**Records for this task**
=-=-=-=-=

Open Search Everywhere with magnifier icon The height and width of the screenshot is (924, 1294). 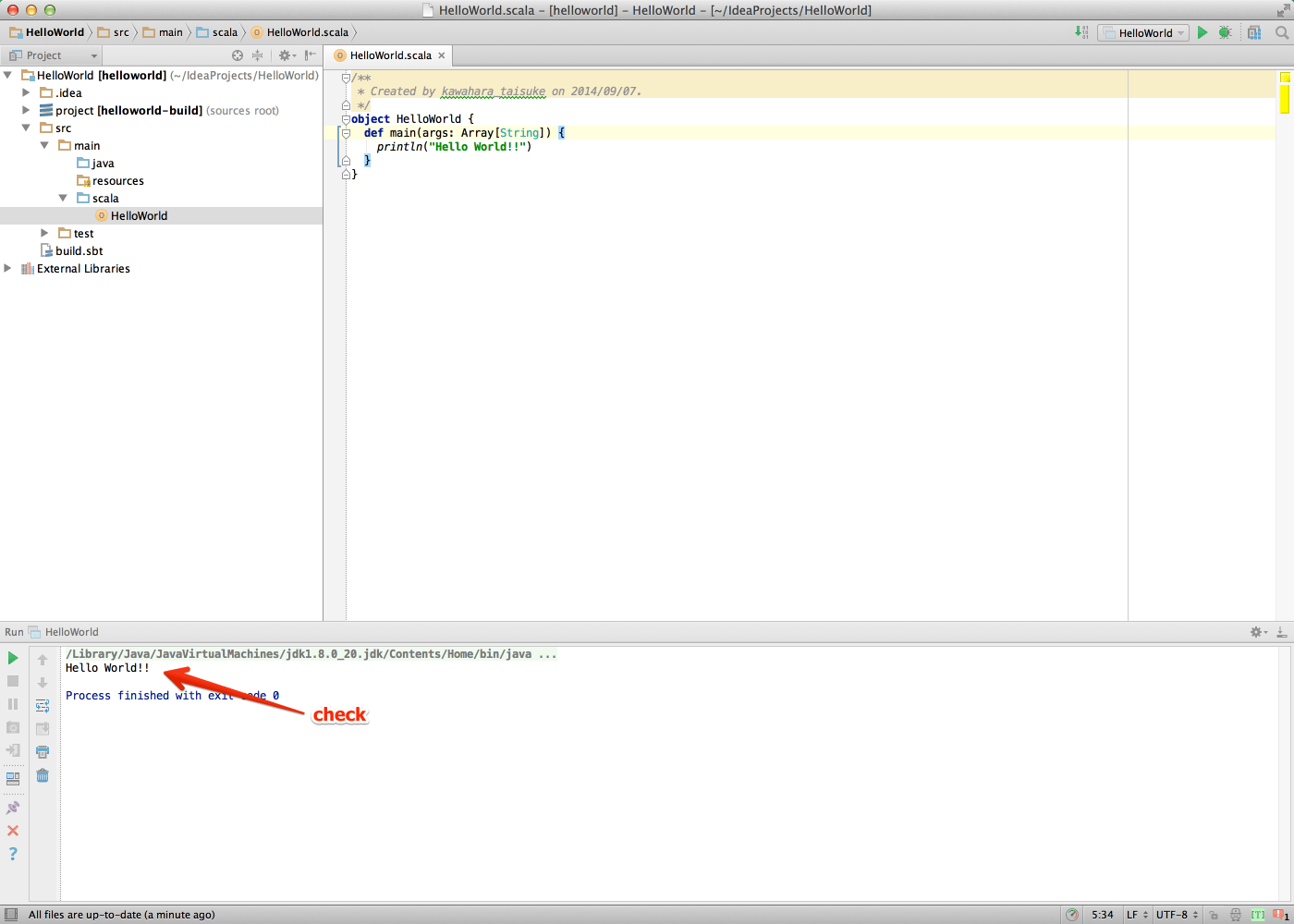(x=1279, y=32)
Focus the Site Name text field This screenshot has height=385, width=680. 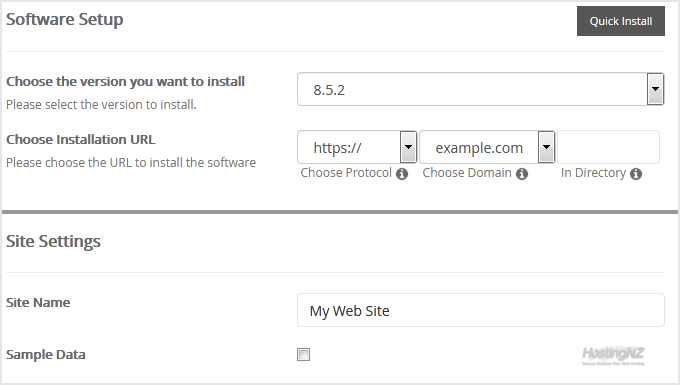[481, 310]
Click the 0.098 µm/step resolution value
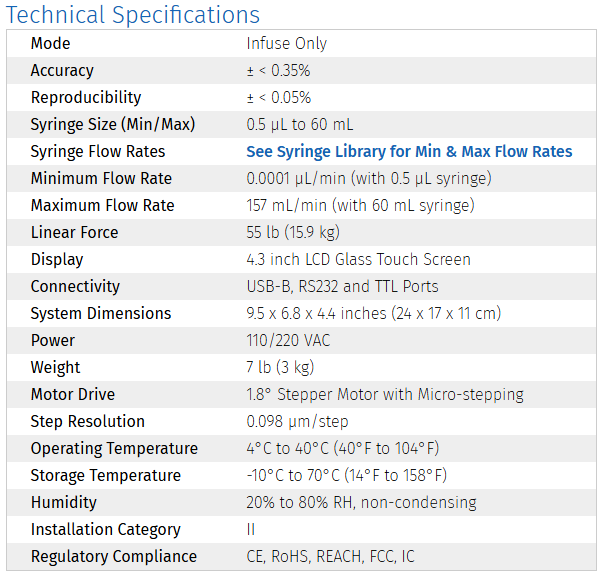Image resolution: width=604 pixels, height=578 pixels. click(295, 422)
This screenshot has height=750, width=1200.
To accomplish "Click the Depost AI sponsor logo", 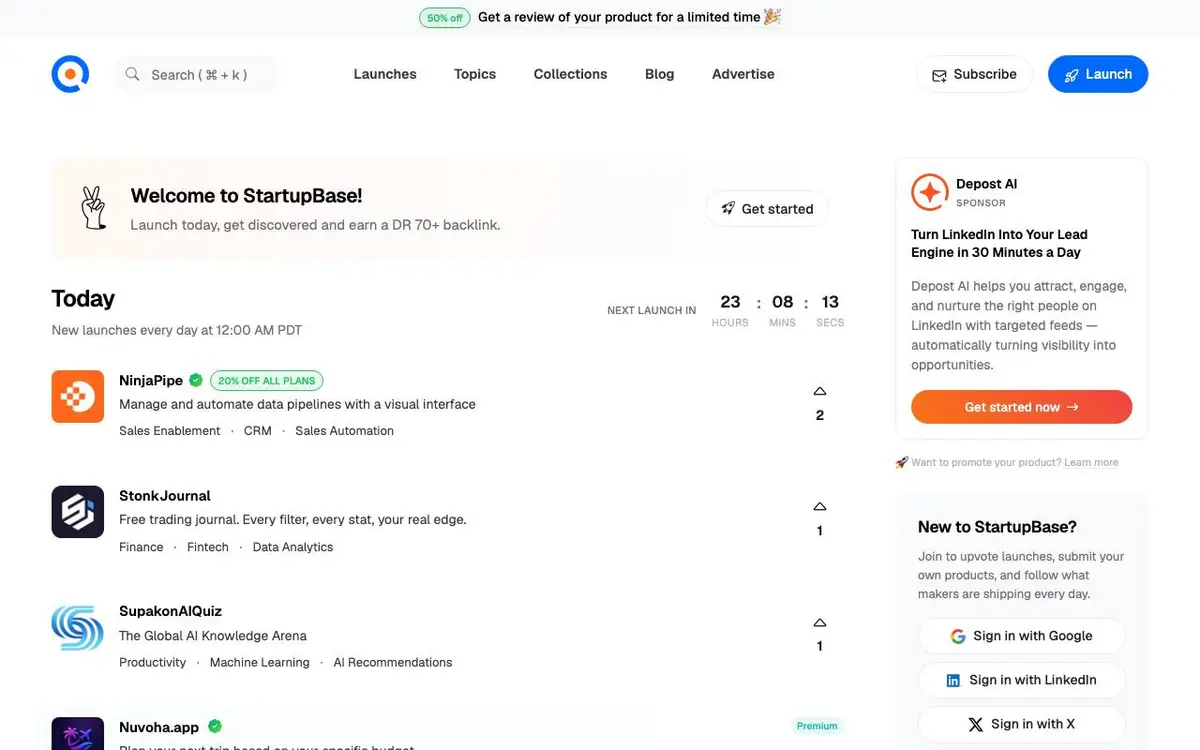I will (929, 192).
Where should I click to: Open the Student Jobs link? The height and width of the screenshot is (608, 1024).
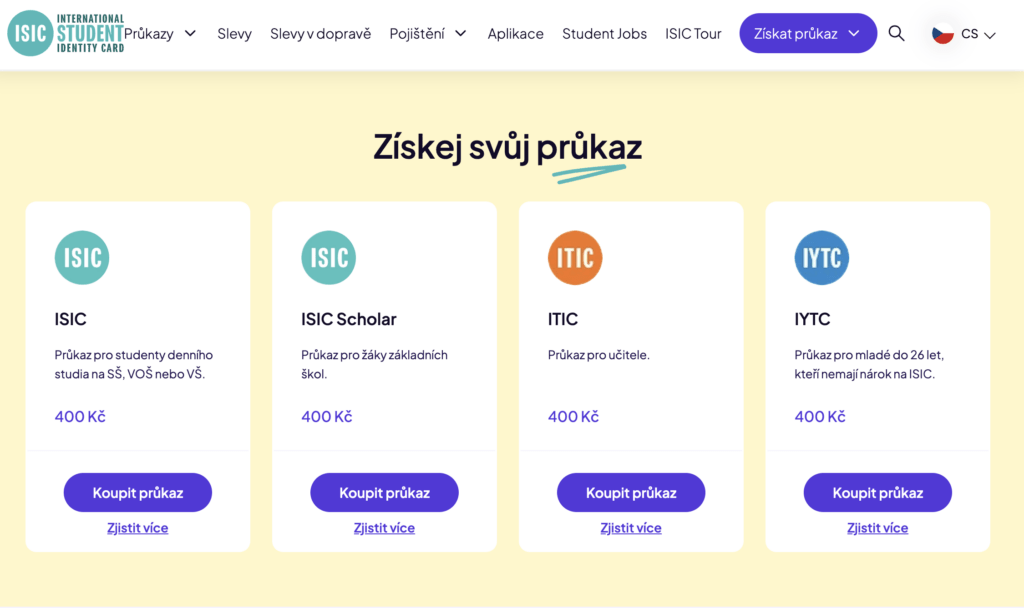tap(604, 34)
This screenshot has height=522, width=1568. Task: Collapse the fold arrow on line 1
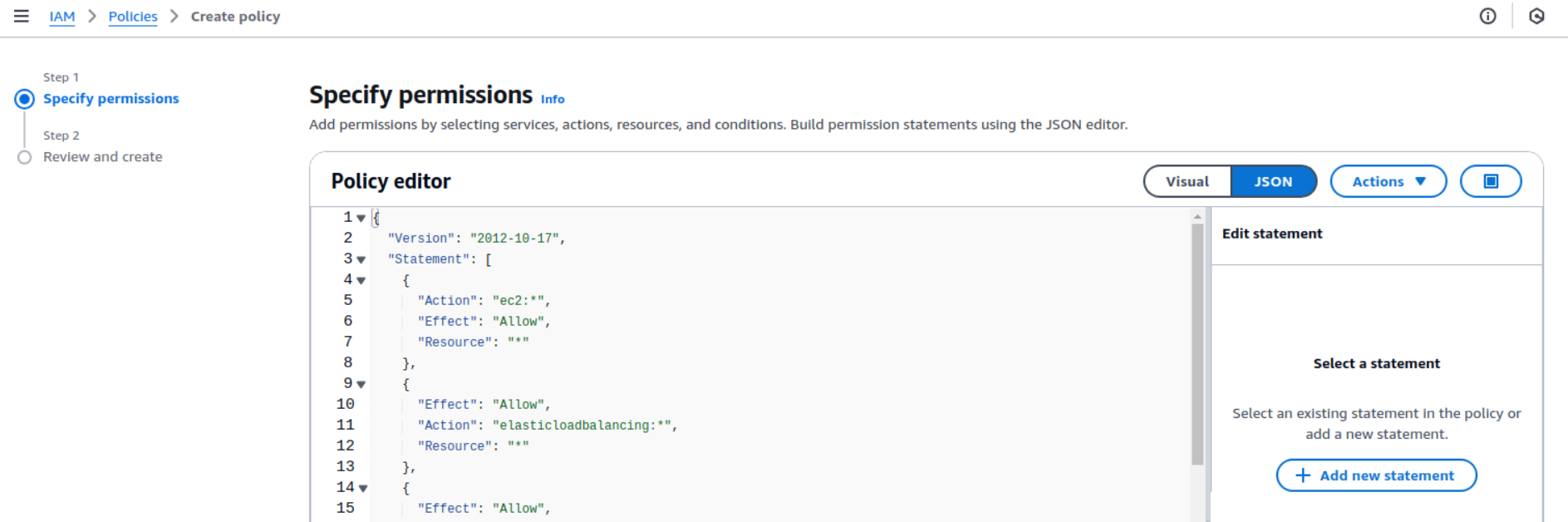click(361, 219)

=-=-=-=-=

**Work instruction**
Set down exactly, line for line, the data from the line that contains "Where should I" through its last line, keeping pictures out.

**Exercise answer**
Where should I click to: Open the Student Jobs link? The height and width of the screenshot is (608, 1024).
tap(604, 34)
This screenshot has height=522, width=1568. Task: Collapse the fold arrow on line 1
click(361, 219)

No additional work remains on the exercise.